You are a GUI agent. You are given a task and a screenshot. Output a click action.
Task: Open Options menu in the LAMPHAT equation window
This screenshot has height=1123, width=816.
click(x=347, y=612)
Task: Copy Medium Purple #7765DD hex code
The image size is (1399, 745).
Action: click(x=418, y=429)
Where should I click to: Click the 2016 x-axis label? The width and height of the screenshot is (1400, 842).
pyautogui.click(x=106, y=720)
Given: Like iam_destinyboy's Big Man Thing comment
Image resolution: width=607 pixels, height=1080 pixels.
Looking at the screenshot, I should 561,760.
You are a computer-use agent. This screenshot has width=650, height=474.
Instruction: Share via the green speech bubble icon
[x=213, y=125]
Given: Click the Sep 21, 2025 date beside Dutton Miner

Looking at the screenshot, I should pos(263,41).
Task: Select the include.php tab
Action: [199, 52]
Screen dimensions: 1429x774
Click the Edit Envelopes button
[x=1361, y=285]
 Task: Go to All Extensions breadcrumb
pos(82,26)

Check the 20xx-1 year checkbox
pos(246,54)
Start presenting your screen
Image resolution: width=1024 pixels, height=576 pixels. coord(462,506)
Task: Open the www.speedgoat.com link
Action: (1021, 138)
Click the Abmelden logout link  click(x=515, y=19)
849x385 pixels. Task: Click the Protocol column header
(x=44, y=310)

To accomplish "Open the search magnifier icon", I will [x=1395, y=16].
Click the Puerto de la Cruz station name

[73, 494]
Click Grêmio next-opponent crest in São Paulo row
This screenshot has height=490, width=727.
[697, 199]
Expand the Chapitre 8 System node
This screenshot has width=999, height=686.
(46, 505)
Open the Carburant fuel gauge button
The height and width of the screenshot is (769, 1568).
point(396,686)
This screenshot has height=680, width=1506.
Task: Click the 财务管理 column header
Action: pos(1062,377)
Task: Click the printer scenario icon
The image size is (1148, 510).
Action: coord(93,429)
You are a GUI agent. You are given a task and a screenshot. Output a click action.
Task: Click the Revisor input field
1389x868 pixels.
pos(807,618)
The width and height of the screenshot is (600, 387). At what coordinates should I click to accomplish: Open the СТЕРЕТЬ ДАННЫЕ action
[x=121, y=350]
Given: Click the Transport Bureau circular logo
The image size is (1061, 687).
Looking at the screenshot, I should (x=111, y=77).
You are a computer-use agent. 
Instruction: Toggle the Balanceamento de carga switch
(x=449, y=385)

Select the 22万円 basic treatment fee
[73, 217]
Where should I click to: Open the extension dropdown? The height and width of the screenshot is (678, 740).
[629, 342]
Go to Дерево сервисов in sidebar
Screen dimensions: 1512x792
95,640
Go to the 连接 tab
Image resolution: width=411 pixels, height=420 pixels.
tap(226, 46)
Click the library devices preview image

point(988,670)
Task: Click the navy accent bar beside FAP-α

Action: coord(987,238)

» Work request: Exact duplication is required for the lines above, from the line that contains "Given: Like iam_destinyboy's" to the line that contains "Screen dimensions: 1429x774", inclusive; omit all others.

» Response area:
Given: Like iam_destinyboy's Big Man Thing comment
Image resolution: width=607 pixels, height=1080 pixels.
Looking at the screenshot, I should 561,760.
You are a computer-use agent. This screenshot has width=650, height=474.
Instruction: Share via the green speech bubble icon
[x=213, y=125]
Given: Click the Sep 21, 2025 date beside Dutton Miner

Looking at the screenshot, I should pos(263,41).
Task: Select the include.php tab
Action: [199, 52]
Screen dimensions: 1429x774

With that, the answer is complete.